In this #mtpcon Digital 2020 keynote, Jimena Almendares, Product Executive at Facebook, uses data to dismantle the idea of a “normal” user, showing the benefits of building products beyond biases and binaries.
Watch the video to see her talk in full. Or read on for an overview of her key points:
- There’s no such thing as a “normal” user
- Every country has unique product pain points
- Inclusive products are better for everyone
“My lesson number one is that not everyone is average,” says Jimena. She describes how, during her time as Chief Product Officer at OkCupid, she was able to leverage vast amounts of user data and demonstrate how “normal” or “average” underserves audiences.

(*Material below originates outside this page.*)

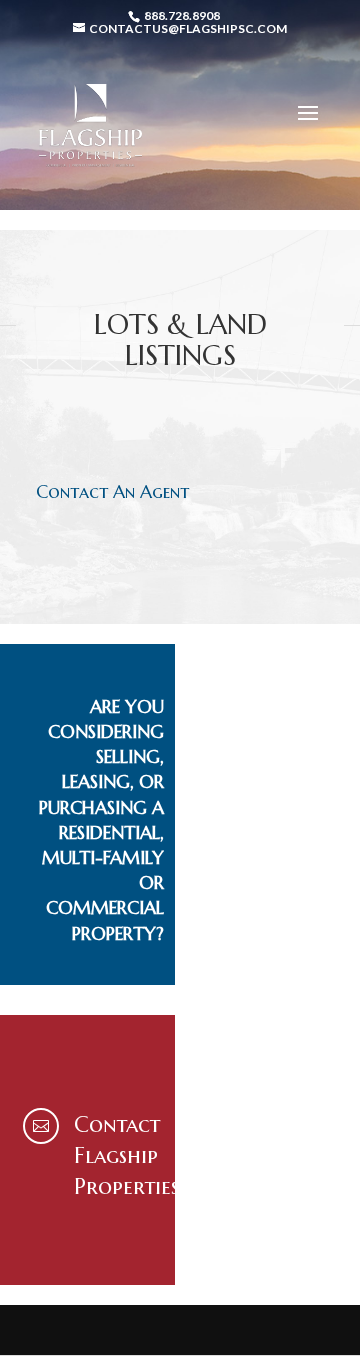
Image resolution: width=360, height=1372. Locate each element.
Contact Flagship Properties (126, 1155)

She describes how just 12% of messages sent by straight men to straight women would receive a response, with men deemed averagely attractive “not even getting views”. In contrast women would be “bombarded by constant messages” and send far fewer messages.
Jimena’s team created “Flavours” to solve this issue, bringing 20 groups of users together by interests and preferences. Jimena saw dramatic results from narrowing the spectrum of people into sets of 10 users to choose between, (things like “beard lovers” or “hardcore cuddlers”).
A key learning for users, Jimena says, is to understand that market dynamics might make you behave – or be seen by the product environment – as an average. “As product people we can’t rely on our averages,” Jimena says. We need to “sell for every single person in the ecosystem”.
When she was Vice President of Global Expansion at QuickBooks, Jimena demonstrated the impact of building for all users, and successfully released the product in a new country within three months of her career there – something that hadn’t been achieved for the previous six years. “Countries and users in those countries can be very different when you’re comparing one country to the other,” Jimena says.
After identifying Mexico as a potential market, Jimena focused her team’s efforts building user cases, mapping journeys of individuals and business owners, and documenting what were the tools that they were using, and the amount of pain”.
Jimena identified core requirements when rolling out in the new country. Her framework was as follows:
- Identify a major pain point
- Ensure the company can solve it well
- Define a durable competitive advantage
Create Inclusive Spaces
Jimena describes how creating inclusive space for users across her career has dramatically benefitted the companies and products she works with.
At OkCupid, Jimena and her team decided to support 22 genders and 13 sexual orientations, improving on the original two genders and three sexual orientations, which were a result of how the “product was coded […] basically it was a binary system”. The team looked to reduce complex conversations for their users, giving people the opportunity to find their own place in the product and potential partners.
In her current role as a Product Executive at Facebook, Jimena has worked on embodying racial justice with a framework that tackles injustices and “focuses on the actions that a society or product can take to solve them”. From a product perspective, “we’re not only thinking about well what would be a good feature, but also co-creating with external experts in the black community so that we make sure that the problems that we’re addressing are really meaningful..”
Jimena ends by appealing to product people to look outside of average, as “the weird, the different, the unique, allows those to be better and more inclusive products, not just for those sets of people, but actually for everyone.”